La Camera ha approvato il Jobs Act

La riforma del lavoro proposta dal governo Renzi ora ritornerà all'esame del Senato

Foto Roberto Monaldo / LaPresse
25-11-2014 Roma
Politica
Camera dei Deputati - Jobs Act
Nella foto Il voto

Photo Roberto Monaldo / LaPresse
25-11-2014 Rome (Italy)
Chamber of Deputies - Jobs Act
In the photo vote
Foto Roberto Monaldo / LaPresse 25-11-2014 Roma Politica Camera dei Deputati - Jobs Act Nella foto Il voto Photo Roberto Monaldo / LaPresse 25-11-2014 Rome (Italy) Chamber of Deputies - Jobs Act In the photo vote

La Camera dei Deputati ha approvato con 316 voti a favore la riforma del lavoro, il cosiddetto “Jobs Act” proposto dal governo Renzi.

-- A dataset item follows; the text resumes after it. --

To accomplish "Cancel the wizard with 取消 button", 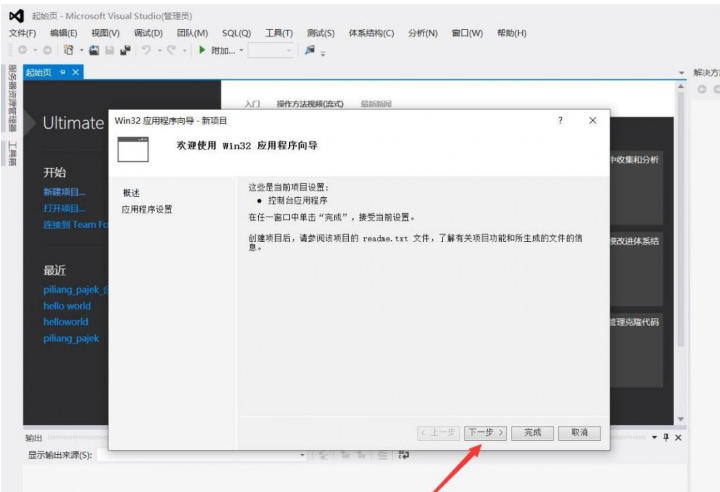I will point(580,433).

I voti contrari sono stati solo 6 perché l’opposizione e parte della minoranza del PD non hanno partecipato alla votazione.

Il Jobs Act è una legge delega: un testo cioè che pone alcuni principi fondamentali all’interno dei quali il Parlamento delega il governo ad assumere delle decisioni. La legge è già stata approvata dal Senato lo scorso 9 ottobre – con il voto di fiducia, cosa che ha creato discussioni e polemiche – ma è stata modificata alla Camera con un emendamento proposto dal governo e quindi dopo il voto dovrà ritornare all’esame del Senato prima di essere approvata definitivamente.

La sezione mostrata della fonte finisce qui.